GC : La vie humaine consiste à avoir confiance en des choses qu’on ne peut pas vérifier. Je ne suis jamais allé en Australie pour voir s’il y avait bien des kangourous. Je fais confiance aux personnes qui me l’ont dit. Il y a des savoirs d’expérience, mais l’immense majorité sont des savoirs de confiance.

JW : D’un côté, il y a le doute méthodique du chercheur. De l’autre, je pense que j’aurais du mal à vivre dans la vie sociale si je doutais de tout !

GC : L’esprit scientifique pousse à douter en permanence…

Est-ce que plus on cherche, plus on doute ?

GC : Plus on cherche, plus on doute, plus on s’aperçoit que les choses sont infiniment complexes. Ce n’est pas une raison pour douter de tout, mais au contraire pour accorder beaucoup de respect au peu que l’on sait.

JW : Le philosophe des sciences Gaston Bachelard parlait de « surveillance intellectuelle de soi ».

GC : Il cite sa source, vous pouvez lui faire confiance !

 

Guillaume Carbou est enseignant-chercheur à l’Université Bordeaux Montaigne en sciences de l’information et de la communication au laboratoire Sciences, philosophie, humanités (SPH). Il est membre associé du laboratoire d’études et de recherches appliquées en sciences sociales (LERASS - Université Paul Sabatier - Toulouse III, Université Toulouse - Jean Jaurès, Université Montpellier - Paul Valéry, IUT de Tarbes).

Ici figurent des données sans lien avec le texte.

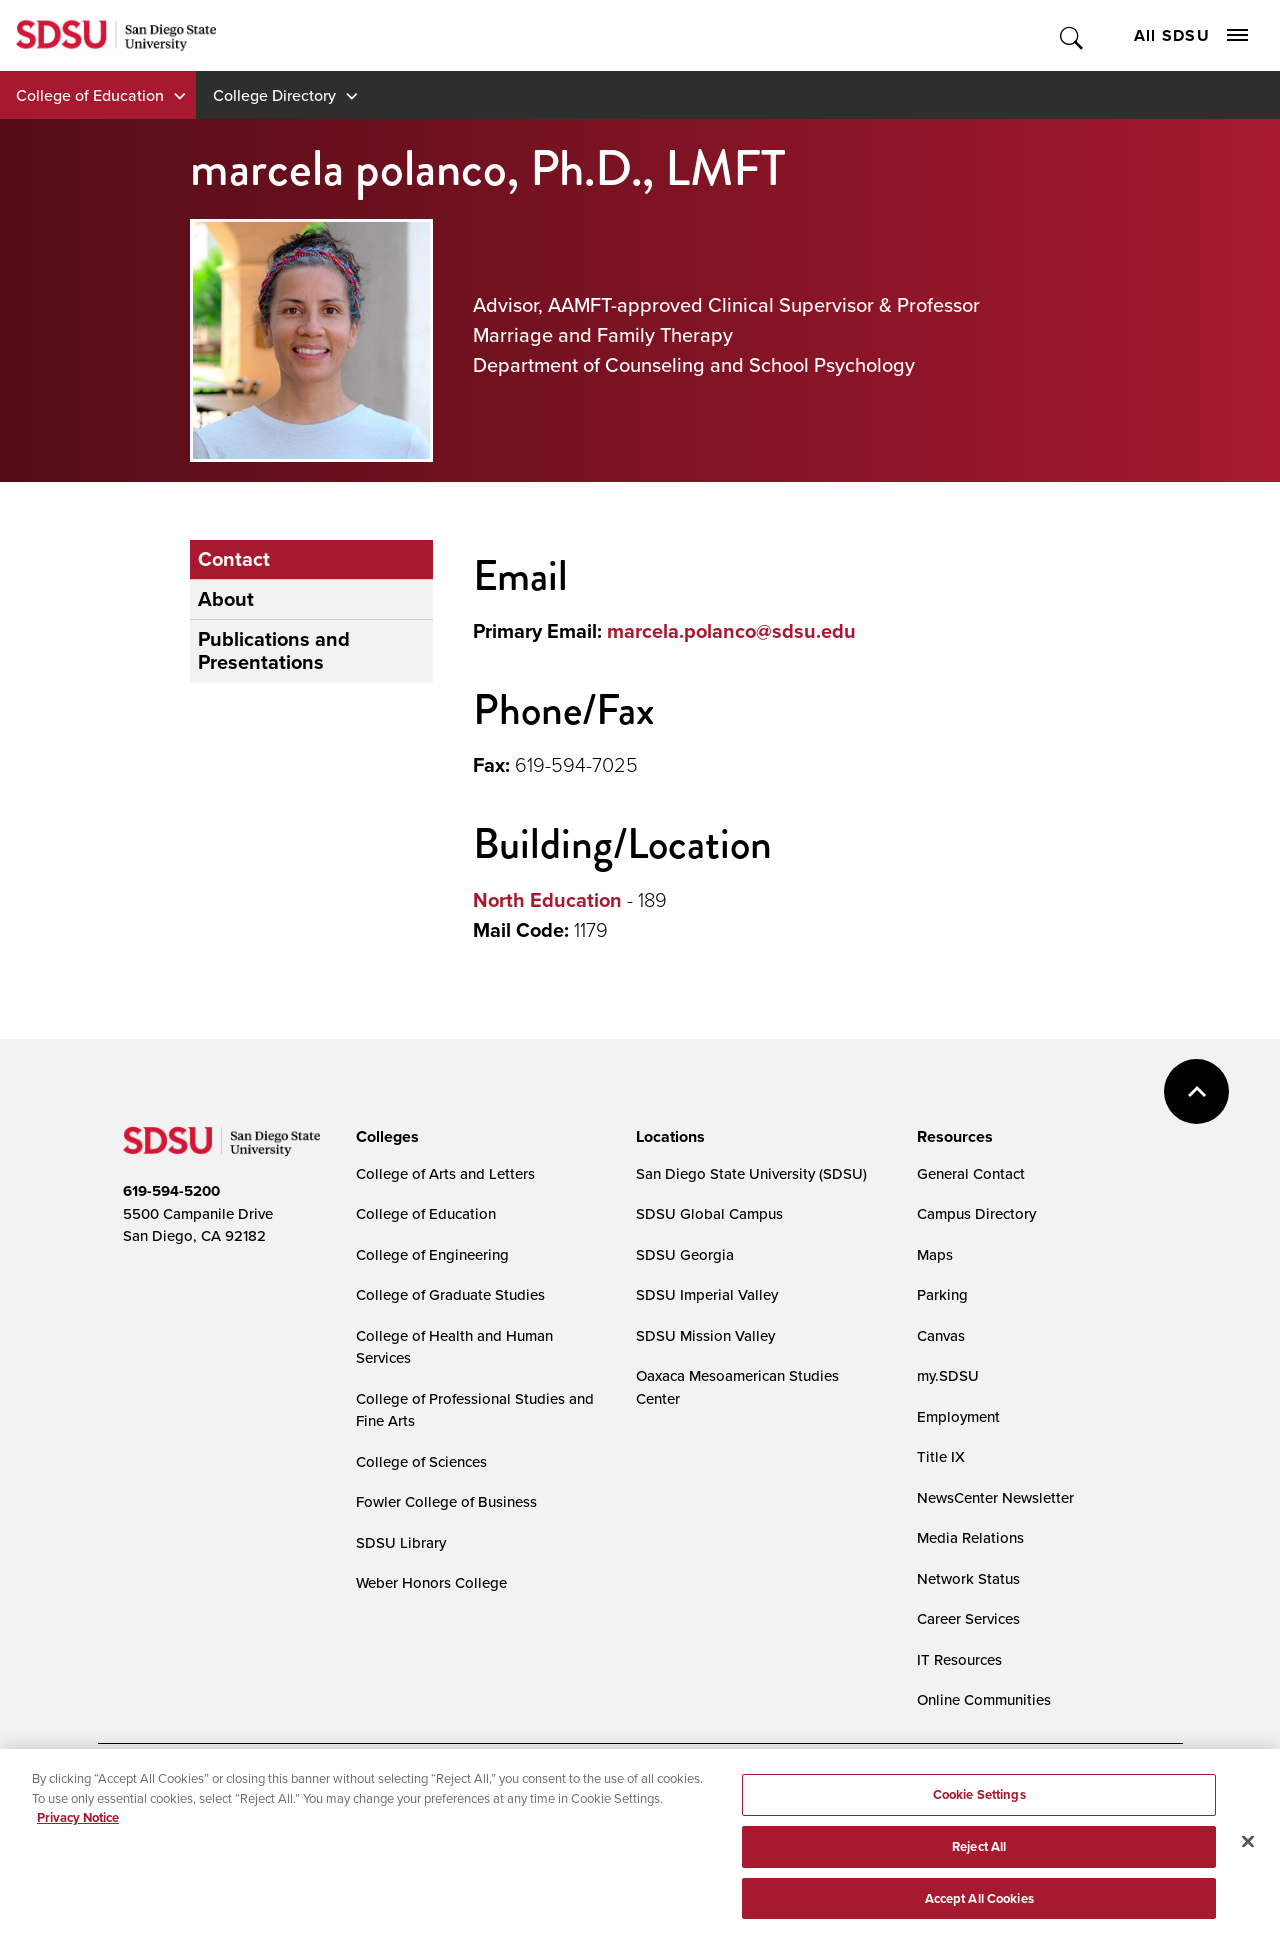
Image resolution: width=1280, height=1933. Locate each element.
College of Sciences (421, 1461)
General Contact (971, 1173)
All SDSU (1191, 35)
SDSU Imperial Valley (707, 1294)
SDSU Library (401, 1542)
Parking (942, 1294)
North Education (547, 900)
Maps (935, 1254)
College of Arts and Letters (445, 1173)
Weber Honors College (431, 1582)
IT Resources (959, 1659)
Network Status (968, 1578)
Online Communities (984, 1699)
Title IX (941, 1456)
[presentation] (384, 1137)
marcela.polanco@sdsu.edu (731, 631)
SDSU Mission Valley (705, 1335)
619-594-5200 (171, 1191)
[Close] (1248, 1854)
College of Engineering (432, 1254)
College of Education (90, 95)
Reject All (979, 1858)
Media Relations (970, 1537)
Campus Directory (976, 1213)
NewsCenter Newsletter (995, 1497)
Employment (958, 1416)
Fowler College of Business (446, 1501)
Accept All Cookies (979, 1910)
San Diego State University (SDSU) (751, 1173)
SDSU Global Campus (709, 1213)
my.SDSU (948, 1375)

Julien Weisbein est enseignant-chercheur à Sciences Po Toulouse au laboratoire des sciences sociales du politique (LaSSP).

Ils sont tous les deux membres de l’Atelier d’écologie politique (Atécopol), un groupement de scientifiques étudiant les multiples aspects liés aux bouleversements écologiques et réfléchissant à la façon de partager ces connaissances avec l’ensemble de la société.